◆ **TASK ITEM A**
Condense the paragraph of the Facebook commentary that begins "I’ve been on Facebook since 2007" into a bulleted list of its main points.
◆ **TASK ITEM B**
Resume the Facebook commentary after its final sentence, which ends "as much of the population on there as possible."
[[ EXCERPTED PASSAGE, beginning ]]
We live in a hyper-connected world where social media has dominated our lives. It’s a new phenomenon and we are the guinea pigs. Not since the telephone has the social fabric of society been reworked and so drastically altered. Although Facebook’s motto is to connect people around the world, I’ll offer a different take on the platform’s true intentions — one motivated by capitalism.
I’ve been on Facebook since 2007 towards the end of the Myspace era. That’s 11 years of data collection, photos liked, comments, and GPS coordinates from check-ins. It’s every advertiser’s dream to have access to such data about the population and reliable data that was willingly shared to the network. Any company who pays a fee can use this data in the form of an app to gather as much intel on someone to use as they wish — it’s Facebook’s best kept secret. When news broke of Cambridge Analytica’s use of private Facebook data in the 2016 election was revealed, was anyone really all that surprised they knowingly engage in such business? Their stock price has had year-to-year exponential growth since going public. This isn’t just merely from growing the user base as some would lead you to believe. It’s all business. Data collection and selling of said intel. Brands love Facebook and with their highly sophisticated targeted ad system, makes it a lucrative business to have as much of the population on there as possible.
[[ EXCERPTED PASSAGE, end ]]
[[ SOURCE MATERIAL, beginning ]]
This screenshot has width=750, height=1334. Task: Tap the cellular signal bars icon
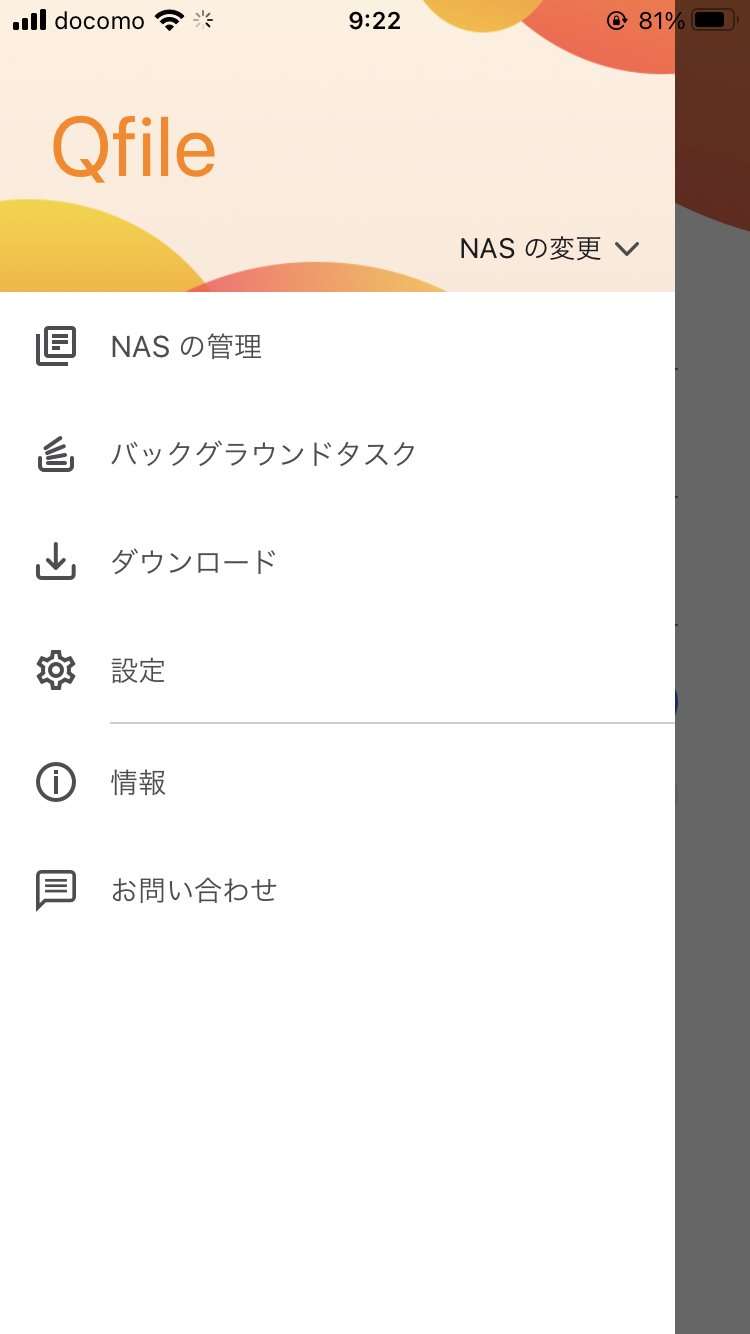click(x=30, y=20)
[[ SOURCE MATERIAL, end ]]
[[ SOURCE MATERIAL, beginning ]]
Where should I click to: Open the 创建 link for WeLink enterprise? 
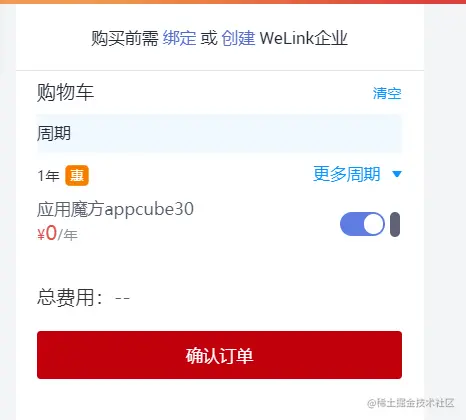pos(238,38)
[[ SOURCE MATERIAL, end ]]
◆ **WRITTEN RESPONSE A**
- The writer joined Facebook in 2007, toward the end of the Myspace era.
- That adds up to 11 years of collected data: photos liked, comments, and GPS coordinates from check-ins.
- Reliable data that users shared willingly is every advertiser's dream.
- Any company that pays a fee can use this data through an app to gather information on someone for any purpose. The writer calls this Facebook's best kept secret.
- Given Cambridge Analytica's use of private Facebook data in the 2016 election, the writer doubts anyone was surprised that Facebook knowingly does such business.
- Facebook's stock has grown exponentially year to year since it went public. That growth comes from collecting and selling data, not merely from adding users.
- Brands love Facebook's sophisticated targeted ad system, so having as much of the population on the platform as possible is lucrative.

◆ **WRITTEN RESPONSE B**
What would one make of their motto: to connect people? Bullshit. Do you really think saying happy birthday on someone’s wall has the same impact as face-to-face? Of course not. Do you really think people care where you eat, check-in to, or go clubbing at? Fuck no. How many times have you walked by that one “friend” on your Facebook in Isla Vista, but did not wave hello? We all are part of a social experiment. Likes, thumbs ups, and hearts give us a small shot of dopamine. We share and engage on Facebook to get our fix. Most are unaware of this phenomenon. We do it subconsciously because we crave and desire validation. We want to know we are liked. It’s addictive. The feedback loop engulfs us as our biological reward system is exploited to consume as much of our time and consciousness as possible.
My Facebook usage peaked in 2014-2015. Senior year in college will do that. How else can you tell everyone about your massive end of the year rager on Sabado? Facebook. Just a few clicks of the mouse and 1000 of my friends were notified of the party. Of course I didn’t know everyone on there that well, but that’s kind of the point when you’re trying to have a good time in college. You add everyone to see where they are and what they’re up to. You drastically increase your social life and before you know it, you’re the most popular guy around. It’s easy. The fear of missing out is strong. Whether you want to admit it or not. Do you remember everyone’s name when you see them? No. How about that girl you’ve just added and been flirting with all night? Good luck with that. Not a chance, baby.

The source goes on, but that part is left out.